## WHAT YOU WILL DO
A – In the excerpt on the Bigfoot sightings study, retype the passage that begins at the words "Last week, the" and stops after the words "and 1,000 pounds.".
B – Put every line of the entries into a JSON list of strings, one string per line, with blank lines omitted. Leave the pictures out of the answer.

## EXCERPT PROVIDED

Shaky sasquatch study doesn’t change truth about Bigfoot

A recent study with some suspect math suggests Bigfoot appears more often in Idaho than almost anywhere else in the country.

The latest finding came from Satellite Internet, a rural internet provider with a lengthy marketing content reach whose recent claim to fame included a June study that showed Idaho topped the nation in UFO spottings per capita. That study broke down the number of UFO sightings by state over the course of 2019, divided each state’s population into 100,000-person increments and determined Idaho is E.T.’s favorite home away from home.

Last week, the same company claimed Idaho has the fourth-most Bigfoot sightings in the country per capita, demonstrating that not only are we not alone in the universe, we might not even be alone around Mica Peak.

Just so we’re all on the same page, Bigfoot is the generally mythological term for a large, upright-walking primate yet to be established by the scientific community as real. The name references tracks that often look like human feet, only in monstrously larger dimensions.

Sightseers in wildernesses around the globe have estimated the humanoids can grow taller than 10 feet, weighing between 600 and 1,000 pounds.

The internet company behind its mathematical analysis of Bigfoot sightings delivered its finding hand-in-hand not only with some fun anecdotal speculation, but also with what is easily the greatest meandering product pitch in the history of cryptozoological press releases.

“Some deny that Bigfoot is real,” Satellite Internet’s presentation reads, “but with so many reported sightings, maybe he’s not only real but not alone. Could there be bigfoots all over the country? (Or is it bigfeet? It’s definitely not bigfeets — unless it’s used as a term of endearment. And if you’re that close to one of these hairy homies, let us know. We’ll hook them up with one of the best rural internet providers to help them stay in touch.)”

Shameless plug aside, the company’s content wing brings up a good question. With so many sightings, isn’t it acceptable to speculate that Bigfoot walks the woods? For that matter, is it unreasonable to think more than one might live here in Idaho? And yeah: What is the plural of the word “Bigfoot”?

But first, the math. Satellite Internet drew its data from two sources: the U.S. Census Bureau (for state population in 2019) and the Bigfoot Field Researchers Organization, or BFRO (for the number and location of sightings). This was essentially the same formula it used for its UFO study that circulated among newsrooms across Idaho and around the country. Nationwide, Americans have reported 5,368 confirmable Bigfoot sightings. Only 93 of those came from the Gem State, putting us 22nd on the nationwide list and well behind our westerly neighbor Washington and its league-leading 676 sightings.

[Page and screen pointing data]
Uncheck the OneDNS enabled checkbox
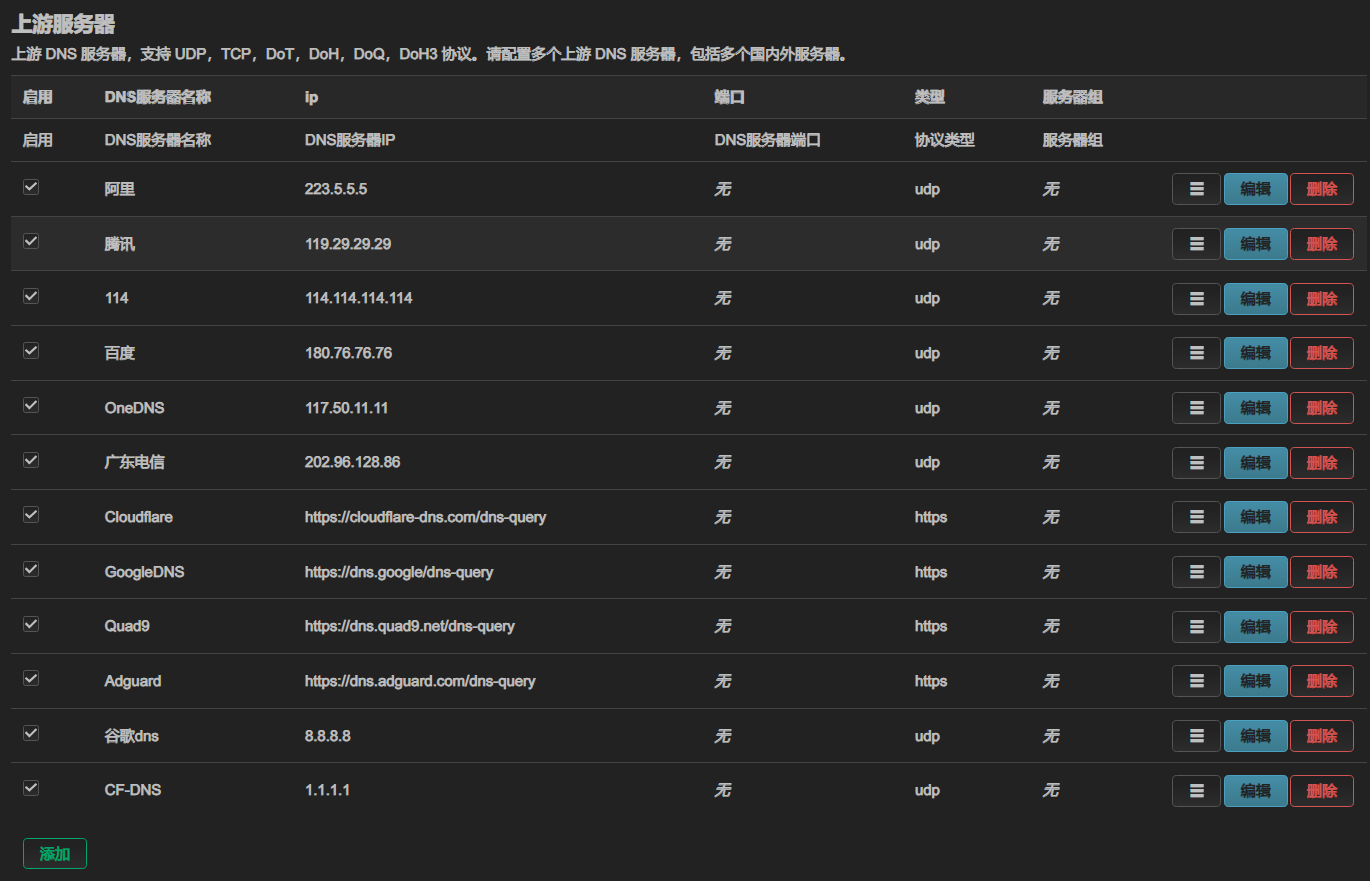Screen dimensions: 1370x881 31,405
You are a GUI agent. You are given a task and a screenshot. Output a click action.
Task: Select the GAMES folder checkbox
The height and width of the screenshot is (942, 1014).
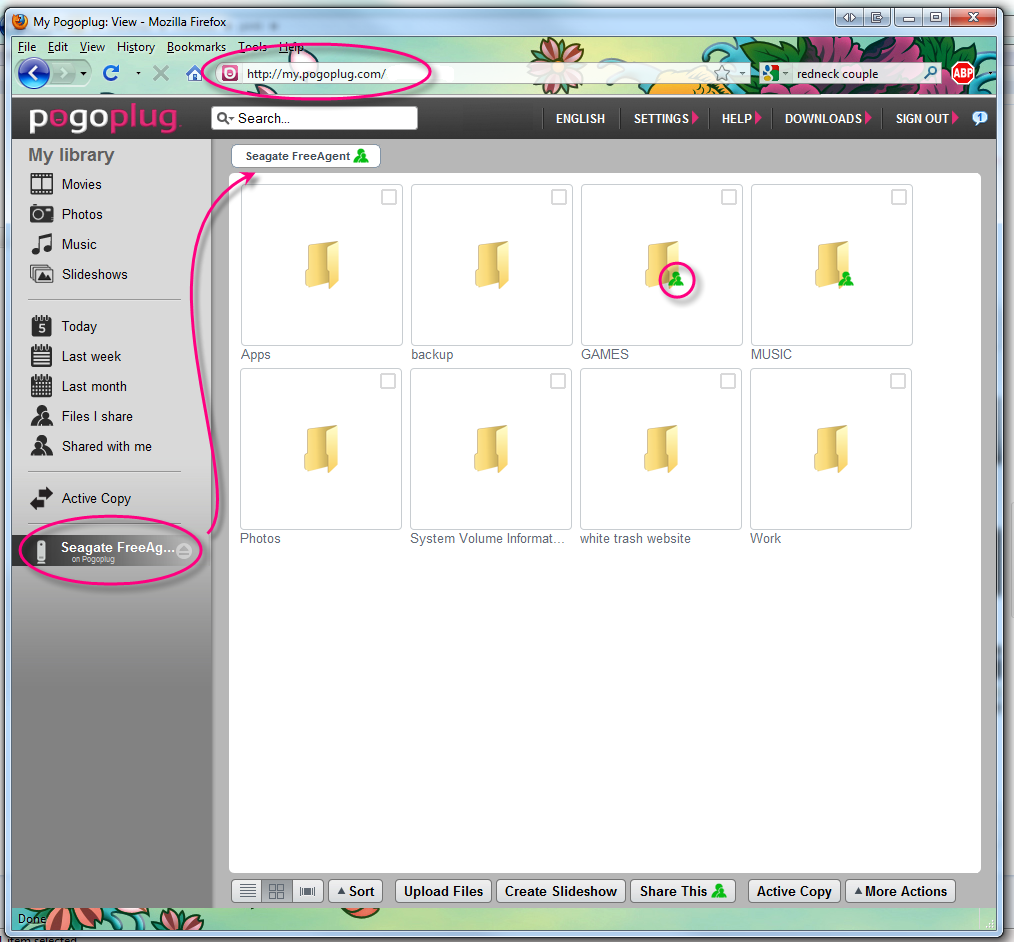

## SOLUTIONS BY TASK
A –
Last week, the same company claimed Idaho has the fourth-most Bigfoot sightings in the country per capita, demonstrating that not only are we not alone in the universe, we might not even be alone around Mica Peak.

Just so we’re all on the same page, Bigfoot is the generally mythological term for a large, upright-walking primate yet to be established by the scientific community as real. The name references tracks that often look like human feet, only in monstrously larger dimensions.

Sightseers in wildernesses around the globe have estimated the humanoids can grow taller than 10 feet, weighing between 600 and 1,000 pounds.

B –
[
  "Uncheck the OneDNS enabled checkbox",
  "Screen dimensions: 1370x881 31,405",
  "You are a GUI agent. You are given a task and a screenshot. Output a click action.",
  "Task: Select the GAMES folder checkbox",
  "The height and width of the screenshot is (942, 1014)."
]